Freitag, 8. Oktober 2010

Spiele

Wenn man Urlaub hat und sich ausgerechnet dann eine Erkältung einfängt, ist das natürlich saublöd. Da kann man nicht viel mehr tun, als Videospiele spielen.

Zuerst war bei mir "Alpha Protocol" dran, ein Agentenspiel, das ich mir vor Monaten gekauft habe (was blöd war, weil es jetzt 12 Euro billiger ist). Nett und unterhaltsam. Es ist ein Action-Rollenspiel, bei dem man ständig Entscheidungen trifft, die den Spielverlauf beeinflussen. So sehr begeistert, dass ich es immer und immer wieder durchspiele, hat es mich jedoch nicht. Aber es war originell gemacht, auch wenn mich eine unfaire Stelle fast in den Controller hätte beißen lassen.

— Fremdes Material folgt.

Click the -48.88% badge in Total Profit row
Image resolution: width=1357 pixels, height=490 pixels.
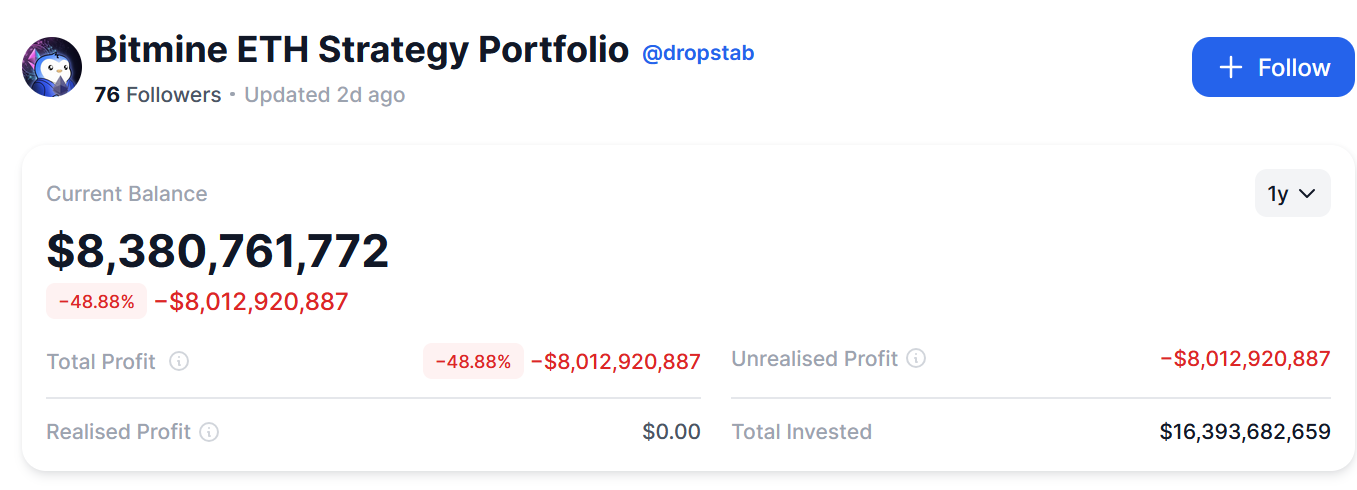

Dann habe ich mir "Halo Reach" geholt, nachdem die Zeitschrift Gamepro ja in den höchsten Tönen von dem Spiel vorschwärmte. Wenn ich da was von "gut inszenierten Zwischensequenzen mit zahlreichen Bombast-Momenten" lese, dann muss ich sagen: Naja. Da ist man aber inzwischen schon anderen "Bombast" gewohnt. Bei einer derart überschwänglichen Bewertung hatte ich da einfach mehr erwartet. Ich fand das Geballer eher eintönig und die Zwischensequenzen nicht so spekakulär. Dafür gab es ein paar nervige "wo geht es jetzt weiter?"-Momente, in denen ich ein wenig ziellos herumirrte. Außerdem merke ich: Ego-Shooter sind meins nicht. Ich brauche eine Figur zum mitfiebern. So sehe ich nur eine über den Boden schwebende Waffe und soll mir irgendwie einreden, dass ich es selbst bin, der da läuft, während ich ja eigentlich faul im Sessel hocke. Funktioniert bei mir irgendwie nicht!

Was die Story von "Halo Reach" angeht: Ein stimmungsvolles Ende hatte das Spiel, aber wäre ich Fan der Halo-Reihe, hätte ich mir für den Abschluss wahrscheinlich mehr erhofft als ein finsteres Prequel.

Jetzt werde ich mir mal "Mafia II" vornehmen.